- Interactive map of South Wollo
- Country: Ethiopia
- Region: Amhara
- Largest city: Dessie

Area
- • Total: 17,067.45 km^{2} (6,589.78 sq mi)

Population (2007)
- • Total: 2,518,862
- • Estimate (2012): 2,758,199
- • Density: 147.58/km^{2} (382.24/sq mi)

= South Wollo Zone =

Zone in Amhara Region of Ethiopia

Map of the regions and zones of Ethiopia

South Wollo (Amharic: ደቡብ ወሎ) is a zone in the Amhara Region of Ethiopia. It acquired its name from the former province of Wollo. South Wollo is bordered on the south by North Shewa and the Oromia Special Zone (Amhara), on the west by East Gojjam, on the northwest by South Gondar, on the north by North Wollo, on the northeast by Afar Region, and on the east by the Oromia Special Zone and the Argobba special woreda. Its highest point is Mount Tabor in Amhara Sayint, 4247 meter above sea level. Cities in South Wollo include Kombolcha, Hayq, Dessie, Wuchale, Wogel Tena and Wurgessa.

On 24 August 2009 Zonal authorities announced that approximately 540 safe water units were constructed during the past Ethiopian budget year at a cost of over 23 million birr, while another 878 units were repaired. This has improved the access to safe water from 51% to 61% of the Zone's inhabitants.

==Demographics==
A 2012 estimate puts the population at 2,758,199. This gives a population density of 161.49 people per square kilometer (418.56 people per square mile), given its area of 17,067.45 square kilometers (6,589.78 square miles).

Based on the 2007 Census conducted by the Central Statistical Agency of Ethiopia (CSA), this Zone has a total population of 2,518,862, an increase of 18.60% over the 1994 census, of whom 1,248,698 are men and 1,270,164 women; with an area of 17,067.45 square kilometers, South Wollo has a population density of 147.58. While 301,638 or 11.98% are urban inhabitants, a further 3 individuals were reported to be pastoralists. A total of 1598,447 households were counted in this Zone, which results in an average of 4.21 persons to a household, and 1574,378 housing units. The 1994 national census reported a total population for this Zone of 4,123,803 in 498,480 households, of whom 2,047,512 were men and 2,076,291 women; 1,210,291 or 9.9% of its population were urban dwellers at the time.

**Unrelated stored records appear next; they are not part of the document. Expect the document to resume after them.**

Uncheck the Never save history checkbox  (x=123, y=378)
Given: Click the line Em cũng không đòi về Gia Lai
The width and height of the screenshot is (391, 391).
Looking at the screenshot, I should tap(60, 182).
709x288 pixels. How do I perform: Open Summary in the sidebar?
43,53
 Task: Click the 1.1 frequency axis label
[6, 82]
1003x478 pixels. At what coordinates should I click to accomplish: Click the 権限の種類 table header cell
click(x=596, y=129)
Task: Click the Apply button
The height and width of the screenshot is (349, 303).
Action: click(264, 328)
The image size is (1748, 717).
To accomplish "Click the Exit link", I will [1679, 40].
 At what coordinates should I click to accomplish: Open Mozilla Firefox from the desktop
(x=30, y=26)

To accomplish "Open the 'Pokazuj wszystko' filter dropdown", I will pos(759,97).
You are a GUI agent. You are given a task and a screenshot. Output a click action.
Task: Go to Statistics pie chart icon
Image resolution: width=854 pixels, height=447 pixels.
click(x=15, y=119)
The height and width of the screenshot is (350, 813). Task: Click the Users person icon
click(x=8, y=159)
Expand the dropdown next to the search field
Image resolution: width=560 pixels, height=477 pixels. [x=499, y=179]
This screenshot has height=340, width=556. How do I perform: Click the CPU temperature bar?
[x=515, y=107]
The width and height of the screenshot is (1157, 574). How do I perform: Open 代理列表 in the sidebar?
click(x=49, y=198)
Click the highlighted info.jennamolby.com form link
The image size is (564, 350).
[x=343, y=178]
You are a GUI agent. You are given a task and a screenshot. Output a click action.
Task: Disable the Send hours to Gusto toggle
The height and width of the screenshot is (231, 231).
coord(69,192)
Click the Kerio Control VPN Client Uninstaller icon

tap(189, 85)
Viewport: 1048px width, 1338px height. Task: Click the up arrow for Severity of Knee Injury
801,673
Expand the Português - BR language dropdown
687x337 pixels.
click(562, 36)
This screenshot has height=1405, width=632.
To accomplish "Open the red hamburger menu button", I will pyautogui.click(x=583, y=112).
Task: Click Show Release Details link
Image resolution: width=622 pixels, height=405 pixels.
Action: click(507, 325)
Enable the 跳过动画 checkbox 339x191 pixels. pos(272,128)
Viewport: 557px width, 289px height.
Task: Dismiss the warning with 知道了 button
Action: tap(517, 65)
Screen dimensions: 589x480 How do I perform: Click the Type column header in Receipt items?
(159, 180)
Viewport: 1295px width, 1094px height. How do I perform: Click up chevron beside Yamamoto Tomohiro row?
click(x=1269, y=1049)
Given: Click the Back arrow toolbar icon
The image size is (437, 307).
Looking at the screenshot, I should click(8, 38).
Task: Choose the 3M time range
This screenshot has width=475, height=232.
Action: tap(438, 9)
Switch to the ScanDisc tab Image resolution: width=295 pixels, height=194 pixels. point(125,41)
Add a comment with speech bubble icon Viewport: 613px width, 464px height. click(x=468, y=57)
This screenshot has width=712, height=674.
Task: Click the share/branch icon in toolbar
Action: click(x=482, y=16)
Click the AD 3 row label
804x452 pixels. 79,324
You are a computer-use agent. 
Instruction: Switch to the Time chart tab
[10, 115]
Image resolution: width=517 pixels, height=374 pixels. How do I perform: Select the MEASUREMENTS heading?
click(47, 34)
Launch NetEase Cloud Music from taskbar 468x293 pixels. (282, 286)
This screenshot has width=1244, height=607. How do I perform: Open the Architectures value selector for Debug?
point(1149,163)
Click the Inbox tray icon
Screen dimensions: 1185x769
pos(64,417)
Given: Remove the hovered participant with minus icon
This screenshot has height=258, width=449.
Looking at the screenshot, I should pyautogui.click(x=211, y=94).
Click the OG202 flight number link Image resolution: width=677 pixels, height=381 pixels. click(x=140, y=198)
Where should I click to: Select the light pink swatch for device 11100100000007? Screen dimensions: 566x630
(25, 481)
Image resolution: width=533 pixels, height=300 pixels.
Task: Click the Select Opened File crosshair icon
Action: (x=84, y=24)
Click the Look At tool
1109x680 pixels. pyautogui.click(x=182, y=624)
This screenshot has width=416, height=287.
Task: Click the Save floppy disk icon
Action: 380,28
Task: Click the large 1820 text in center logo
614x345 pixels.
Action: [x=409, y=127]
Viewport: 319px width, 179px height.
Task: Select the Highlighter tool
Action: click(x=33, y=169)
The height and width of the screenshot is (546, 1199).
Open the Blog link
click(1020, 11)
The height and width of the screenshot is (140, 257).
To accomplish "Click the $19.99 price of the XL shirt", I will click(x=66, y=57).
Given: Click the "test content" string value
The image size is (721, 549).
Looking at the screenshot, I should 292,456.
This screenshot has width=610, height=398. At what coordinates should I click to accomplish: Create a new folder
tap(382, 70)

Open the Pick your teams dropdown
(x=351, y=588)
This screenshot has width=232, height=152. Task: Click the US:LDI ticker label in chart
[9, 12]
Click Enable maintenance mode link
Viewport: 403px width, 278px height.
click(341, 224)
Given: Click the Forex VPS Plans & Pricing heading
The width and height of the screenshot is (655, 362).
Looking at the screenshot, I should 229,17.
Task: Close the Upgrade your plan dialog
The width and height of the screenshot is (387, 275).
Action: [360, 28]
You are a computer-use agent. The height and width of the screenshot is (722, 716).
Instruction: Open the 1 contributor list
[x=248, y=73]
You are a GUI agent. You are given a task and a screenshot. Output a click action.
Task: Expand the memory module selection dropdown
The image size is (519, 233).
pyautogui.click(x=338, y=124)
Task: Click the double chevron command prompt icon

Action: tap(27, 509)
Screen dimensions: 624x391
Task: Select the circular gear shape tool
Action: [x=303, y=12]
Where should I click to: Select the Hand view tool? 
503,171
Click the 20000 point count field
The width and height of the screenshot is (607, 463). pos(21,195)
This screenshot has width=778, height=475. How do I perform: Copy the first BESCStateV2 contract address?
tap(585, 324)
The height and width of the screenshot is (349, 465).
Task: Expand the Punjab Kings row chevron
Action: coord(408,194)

In 1994 the two largest ethnic groups reported in South Wollo were the Amhara (96.68%), and the Oromo (2.78%); all other ethnic groups made up 0.54% of the population. Amharic was spoken as a first language by 96.45%, and 3.13% spoke Oromiffa; the remaining 0.42% spoke all other primary languages reported. This had changed little by 2007, when the largest ethnic group reported in South Wollo was still the Amhara with 96.33% and all other ethnic groups made up 3.67% of the population. Amharic is spoken as a first language by 98.65%; the remaining 1.35% spoke all other primary languages reported. 65.89% were Muslim, and 34.11% of the population said they practiced Ethiopian Orthodox Christianity.

According to a May 24, 2004 World Bank memorandum, 13% of the inhabitants of South Wollo have access to electricity, this zone has a road density of 76.1 kilometers per 1000 square kilometers (compared to the national average of 30 kilometers), the average rural household has 0.7 hectare of land (compared to the national average of 1.01 hectare of land and an average of 0.75 for the Amhara Region) and the equivalent of 0.6 heads of livestock. 10.6% of the population is in non-farm related jobs, compared to the national average of 25% and a regional average of 21%. 63% of all eligible children are enrolled in primary school, and 12% in secondary schools. 45% of the zone is exposed to malaria, and none to tsetse fly. The memorandum gave this zone a drought risk rating of 557.